Il ladro? Era il "fidato" dipendente del negozio

Con un complice aveva rubato una quantità industriale di merce dal negozio: tra la refurtiva anche 26 televisori. Incastrato dai video

JESOLO. Il ladro? Era il “fidato” dipendente. Lo scorso 30 gennaio si presentava presso gli uffici del commissariato di Jesolo il direttore di un negozio di elettrodomestici sito all’interno del centro commerciale di Via Marcato.
Il direttore denunciava agli agenti che da un anno circa all’interno della sua attività si erano verificati numerosi furti di elettrodomestici e TV.
Nello specifico precisava che in un inventario risultava l’ammanco di due deumidificatori, e di ben 26 televisori di marche varie.
 
Gli uomini del commissariato di polizia di Jesolo, quindi effettuavano un sopralluogo all’interno del negozio constatavano la presenza di telecamere a circuito chiuso, e ne acquisivano i filmati. 

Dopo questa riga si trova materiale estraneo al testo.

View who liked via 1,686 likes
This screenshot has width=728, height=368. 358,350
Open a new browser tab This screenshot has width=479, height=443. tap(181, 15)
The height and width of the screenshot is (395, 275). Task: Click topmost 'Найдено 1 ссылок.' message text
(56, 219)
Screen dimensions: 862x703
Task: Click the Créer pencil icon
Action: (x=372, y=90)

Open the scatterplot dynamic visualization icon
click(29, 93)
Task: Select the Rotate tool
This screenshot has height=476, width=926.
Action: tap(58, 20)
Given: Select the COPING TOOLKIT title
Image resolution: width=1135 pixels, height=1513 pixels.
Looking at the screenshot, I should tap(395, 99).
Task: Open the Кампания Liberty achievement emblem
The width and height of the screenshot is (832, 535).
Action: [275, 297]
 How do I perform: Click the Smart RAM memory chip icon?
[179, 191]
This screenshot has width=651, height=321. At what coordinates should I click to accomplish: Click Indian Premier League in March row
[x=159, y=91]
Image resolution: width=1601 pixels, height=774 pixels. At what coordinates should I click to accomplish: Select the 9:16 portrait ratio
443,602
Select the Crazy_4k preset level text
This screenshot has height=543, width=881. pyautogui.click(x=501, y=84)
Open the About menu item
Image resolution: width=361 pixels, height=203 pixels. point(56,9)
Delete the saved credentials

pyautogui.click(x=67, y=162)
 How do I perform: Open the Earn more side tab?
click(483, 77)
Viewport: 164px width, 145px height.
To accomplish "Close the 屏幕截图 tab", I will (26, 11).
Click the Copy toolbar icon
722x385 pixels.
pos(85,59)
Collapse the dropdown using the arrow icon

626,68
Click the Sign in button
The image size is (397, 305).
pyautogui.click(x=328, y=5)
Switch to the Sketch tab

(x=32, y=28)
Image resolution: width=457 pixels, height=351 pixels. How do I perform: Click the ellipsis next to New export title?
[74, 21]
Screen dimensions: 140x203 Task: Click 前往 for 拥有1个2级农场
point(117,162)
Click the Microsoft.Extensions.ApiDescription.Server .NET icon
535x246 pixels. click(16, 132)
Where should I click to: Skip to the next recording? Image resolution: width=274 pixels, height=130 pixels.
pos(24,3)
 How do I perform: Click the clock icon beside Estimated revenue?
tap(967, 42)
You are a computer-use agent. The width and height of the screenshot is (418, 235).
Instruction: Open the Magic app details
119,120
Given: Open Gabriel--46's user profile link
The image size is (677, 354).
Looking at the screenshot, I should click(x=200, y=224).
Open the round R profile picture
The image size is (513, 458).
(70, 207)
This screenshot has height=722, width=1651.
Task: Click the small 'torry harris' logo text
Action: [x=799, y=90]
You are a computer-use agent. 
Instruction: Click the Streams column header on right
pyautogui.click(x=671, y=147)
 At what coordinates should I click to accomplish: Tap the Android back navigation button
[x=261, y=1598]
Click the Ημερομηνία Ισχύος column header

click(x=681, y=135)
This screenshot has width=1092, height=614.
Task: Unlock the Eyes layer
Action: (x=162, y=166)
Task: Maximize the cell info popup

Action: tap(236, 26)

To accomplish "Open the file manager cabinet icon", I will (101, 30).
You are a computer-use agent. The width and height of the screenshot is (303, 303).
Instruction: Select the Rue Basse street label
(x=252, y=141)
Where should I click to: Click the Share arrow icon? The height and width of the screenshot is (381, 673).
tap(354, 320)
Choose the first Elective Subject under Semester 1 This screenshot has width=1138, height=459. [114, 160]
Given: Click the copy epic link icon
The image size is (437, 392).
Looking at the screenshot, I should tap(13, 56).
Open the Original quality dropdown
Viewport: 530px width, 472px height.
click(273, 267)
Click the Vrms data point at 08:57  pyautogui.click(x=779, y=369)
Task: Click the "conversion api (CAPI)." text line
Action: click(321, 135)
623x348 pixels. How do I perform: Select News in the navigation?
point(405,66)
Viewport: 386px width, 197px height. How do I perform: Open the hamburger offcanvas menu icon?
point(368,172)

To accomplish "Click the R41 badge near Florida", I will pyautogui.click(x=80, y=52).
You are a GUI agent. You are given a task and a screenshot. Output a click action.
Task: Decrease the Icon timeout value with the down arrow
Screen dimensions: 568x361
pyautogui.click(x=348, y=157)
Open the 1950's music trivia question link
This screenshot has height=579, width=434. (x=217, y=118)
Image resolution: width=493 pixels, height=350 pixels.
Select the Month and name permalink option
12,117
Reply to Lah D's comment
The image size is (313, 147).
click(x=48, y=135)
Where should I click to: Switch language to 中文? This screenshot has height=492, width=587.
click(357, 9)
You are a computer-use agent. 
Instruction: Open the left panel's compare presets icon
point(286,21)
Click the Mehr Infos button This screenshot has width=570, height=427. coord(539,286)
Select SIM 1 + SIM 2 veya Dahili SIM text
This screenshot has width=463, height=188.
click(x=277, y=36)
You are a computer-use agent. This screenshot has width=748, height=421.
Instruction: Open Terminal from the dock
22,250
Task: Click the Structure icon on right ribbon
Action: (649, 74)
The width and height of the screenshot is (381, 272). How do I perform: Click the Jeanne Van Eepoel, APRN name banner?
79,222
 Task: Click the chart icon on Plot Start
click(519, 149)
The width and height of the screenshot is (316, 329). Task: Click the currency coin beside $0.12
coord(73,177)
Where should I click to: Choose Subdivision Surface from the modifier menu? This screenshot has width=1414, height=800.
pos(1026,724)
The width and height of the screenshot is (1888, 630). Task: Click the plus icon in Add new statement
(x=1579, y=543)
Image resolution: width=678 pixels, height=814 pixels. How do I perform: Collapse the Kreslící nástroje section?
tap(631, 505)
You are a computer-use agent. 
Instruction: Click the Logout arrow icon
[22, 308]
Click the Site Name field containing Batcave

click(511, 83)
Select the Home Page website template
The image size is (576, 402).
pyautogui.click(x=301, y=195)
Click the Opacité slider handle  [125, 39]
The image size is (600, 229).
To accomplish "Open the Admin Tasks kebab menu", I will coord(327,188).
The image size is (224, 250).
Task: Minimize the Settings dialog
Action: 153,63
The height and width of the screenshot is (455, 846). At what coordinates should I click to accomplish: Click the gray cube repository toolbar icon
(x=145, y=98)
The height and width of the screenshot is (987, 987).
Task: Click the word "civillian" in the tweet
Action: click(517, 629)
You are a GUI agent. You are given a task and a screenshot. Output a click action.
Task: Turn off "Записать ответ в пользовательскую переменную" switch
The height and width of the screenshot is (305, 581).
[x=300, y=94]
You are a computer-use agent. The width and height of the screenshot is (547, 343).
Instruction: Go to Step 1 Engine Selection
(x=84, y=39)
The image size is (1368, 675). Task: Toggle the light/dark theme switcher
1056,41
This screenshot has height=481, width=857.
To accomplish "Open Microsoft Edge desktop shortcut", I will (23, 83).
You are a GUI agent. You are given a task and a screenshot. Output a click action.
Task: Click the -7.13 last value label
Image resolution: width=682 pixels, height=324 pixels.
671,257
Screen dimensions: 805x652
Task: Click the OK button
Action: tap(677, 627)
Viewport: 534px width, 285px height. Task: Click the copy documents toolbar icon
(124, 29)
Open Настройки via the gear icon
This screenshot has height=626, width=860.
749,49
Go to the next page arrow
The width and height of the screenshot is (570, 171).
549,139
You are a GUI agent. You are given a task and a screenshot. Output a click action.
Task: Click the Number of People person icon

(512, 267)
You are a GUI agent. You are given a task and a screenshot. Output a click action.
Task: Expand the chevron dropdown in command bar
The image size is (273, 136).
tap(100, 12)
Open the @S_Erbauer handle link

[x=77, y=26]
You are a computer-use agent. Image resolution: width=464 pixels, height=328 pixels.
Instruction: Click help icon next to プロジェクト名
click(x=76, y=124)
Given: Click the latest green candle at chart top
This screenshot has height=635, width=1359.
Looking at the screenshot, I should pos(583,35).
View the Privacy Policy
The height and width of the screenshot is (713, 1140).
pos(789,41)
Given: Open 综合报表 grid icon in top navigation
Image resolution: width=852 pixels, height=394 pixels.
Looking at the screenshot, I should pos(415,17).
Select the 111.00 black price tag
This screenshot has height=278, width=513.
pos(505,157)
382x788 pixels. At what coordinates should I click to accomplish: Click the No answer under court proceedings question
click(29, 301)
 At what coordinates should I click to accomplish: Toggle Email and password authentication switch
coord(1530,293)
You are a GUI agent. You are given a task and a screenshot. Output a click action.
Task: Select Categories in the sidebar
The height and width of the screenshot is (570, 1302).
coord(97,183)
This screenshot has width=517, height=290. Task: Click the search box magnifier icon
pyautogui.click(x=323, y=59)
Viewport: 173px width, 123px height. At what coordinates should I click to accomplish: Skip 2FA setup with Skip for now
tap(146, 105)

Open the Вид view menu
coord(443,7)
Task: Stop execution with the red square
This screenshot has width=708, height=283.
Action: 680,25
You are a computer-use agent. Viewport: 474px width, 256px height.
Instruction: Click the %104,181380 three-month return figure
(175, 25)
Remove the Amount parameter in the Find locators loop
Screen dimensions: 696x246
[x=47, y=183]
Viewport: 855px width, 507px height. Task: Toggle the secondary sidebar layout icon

Dopo aver visualizzato i filmati, si appurava che un dipendente del negozio unitamente ad un cliente asportava la merce in questione, nello specifico il dipendente portava la merce nel piazzale esterno e il finto cliente caricava la merce su un’autovettura per poi allontanarsi.
 
Il dipendente, nato nel’69 a Milano e residente a Jesolo, dipendente dal 2010 del negozio, veniva riconosciuto senza ombra di dubbio dal direttore che con gli uomini del commissariato visionava i filmati.
Durante la visione dei filmati, inoltre si appurava la presenza di un altro uomo, complice del dipendente, il quale veniva filmato mentre fingeva di essere un cliente e successivamente veniva filmato dalla telecamera esterna che inquadrava la zona carico/scarico merci a bordo di autovettura.
 
Il finto cliente, nei giorni successivi, veniva notato dal personale di polizia all’interno di un bar del centro commerciale e subito veniva riconosciuto. Si tratta di un albanese nato nel’84 e residente a Jesolo. 
La polizia ha quindi chiesto alla Procura della Repubblica l’emissione di un provvedimento di perquisizione personale e locale nei confronti del dipendente e del cittadino albanese che fingeva essere un cliente. 
 
Le perquisizioni presso le abitazioni dei due venivano eseguite la mattina del 6 febbraio e davano esito positivo in quanto all’interno dell’abitazione del cittadino albanese, si rinvenivano svariati elettrodomestici corrispondenti a quelli rubati. Il valore della merce asportata si aggira sui 40 mila euro.
I due uomini identificati venivano denunciati a piede libero per furto in concorso, con l’aggravante del dipendente dell’abuso della prestazione d’opera e per la continuazione dei reati.